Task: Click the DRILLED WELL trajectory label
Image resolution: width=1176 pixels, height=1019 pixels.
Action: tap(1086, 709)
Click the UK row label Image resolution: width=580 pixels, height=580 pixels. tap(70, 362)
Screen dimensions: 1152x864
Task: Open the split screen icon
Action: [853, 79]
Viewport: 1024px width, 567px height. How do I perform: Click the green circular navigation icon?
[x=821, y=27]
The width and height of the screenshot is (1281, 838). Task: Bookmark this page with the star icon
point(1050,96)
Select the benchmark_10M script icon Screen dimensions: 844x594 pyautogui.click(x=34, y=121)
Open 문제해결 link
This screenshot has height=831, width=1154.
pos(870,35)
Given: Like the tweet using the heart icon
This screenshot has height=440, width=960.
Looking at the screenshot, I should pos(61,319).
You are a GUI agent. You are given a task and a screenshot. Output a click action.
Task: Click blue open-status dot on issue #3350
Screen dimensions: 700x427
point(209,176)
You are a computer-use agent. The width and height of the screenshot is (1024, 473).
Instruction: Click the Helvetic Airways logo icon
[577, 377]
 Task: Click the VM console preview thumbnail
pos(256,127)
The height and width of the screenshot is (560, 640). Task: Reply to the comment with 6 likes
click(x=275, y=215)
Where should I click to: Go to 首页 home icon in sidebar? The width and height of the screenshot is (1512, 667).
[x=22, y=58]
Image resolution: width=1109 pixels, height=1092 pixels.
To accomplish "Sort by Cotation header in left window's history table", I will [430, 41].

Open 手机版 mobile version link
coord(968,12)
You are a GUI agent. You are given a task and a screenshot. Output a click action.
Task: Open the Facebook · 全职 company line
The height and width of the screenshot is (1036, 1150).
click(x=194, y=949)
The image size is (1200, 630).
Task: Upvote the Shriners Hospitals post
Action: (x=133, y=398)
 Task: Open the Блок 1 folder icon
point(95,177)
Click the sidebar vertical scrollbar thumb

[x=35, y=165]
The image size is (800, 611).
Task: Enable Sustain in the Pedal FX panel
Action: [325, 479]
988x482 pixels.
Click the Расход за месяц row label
# # #
**EXERCISE OBJECTIVE**
Your task is to output the material above exactly.

**RESPONSE BOX**
Task: Click the DRILLED WELL trajectory label
Image resolution: width=1176 pixels, height=1019 pixels.
Action: tap(1086, 709)
Click the UK row label Image resolution: width=580 pixels, height=580 pixels. tap(70, 362)
Screen dimensions: 1152x864
Task: Open the split screen icon
Action: [853, 79]
Viewport: 1024px width, 567px height. How do I perform: Click the green circular navigation icon?
[x=821, y=27]
The width and height of the screenshot is (1281, 838). Task: Bookmark this page with the star icon
point(1050,96)
Select the benchmark_10M script icon Screen dimensions: 844x594 pyautogui.click(x=34, y=121)
Open 문제해결 link
This screenshot has height=831, width=1154.
pos(870,35)
Given: Like the tweet using the heart icon
This screenshot has height=440, width=960.
Looking at the screenshot, I should pos(61,319).
You are a GUI agent. You are given a task and a screenshot. Output a click action.
Task: Click blue open-status dot on issue #3350
Screen dimensions: 700x427
point(209,176)
You are a computer-use agent. The width and height of the screenshot is (1024, 473).
Instruction: Click the Helvetic Airways logo icon
[577, 377]
 Task: Click the VM console preview thumbnail
pos(256,127)
The height and width of the screenshot is (560, 640). Task: Reply to the comment with 6 likes
click(x=275, y=215)
Where should I click to: Go to 首页 home icon in sidebar? The width and height of the screenshot is (1512, 667).
[x=22, y=58]
Image resolution: width=1109 pixels, height=1092 pixels.
To accomplish "Sort by Cotation header in left window's history table", I will [430, 41].

Open 手机版 mobile version link
coord(968,12)
You are a GUI agent. You are given a task and a screenshot. Output a click action.
Task: Open the Facebook · 全职 company line
The height and width of the screenshot is (1036, 1150).
click(x=194, y=949)
The image size is (1200, 630).
Task: Upvote the Shriners Hospitals post
Action: (x=133, y=398)
 Task: Open the Блок 1 folder icon
point(95,177)
Click the sidebar vertical scrollbar thumb

[x=35, y=165]
The image size is (800, 611).
Task: Enable Sustain in the Pedal FX panel
Action: [325, 479]
988x482 pixels.
Click the Расход за месяц row label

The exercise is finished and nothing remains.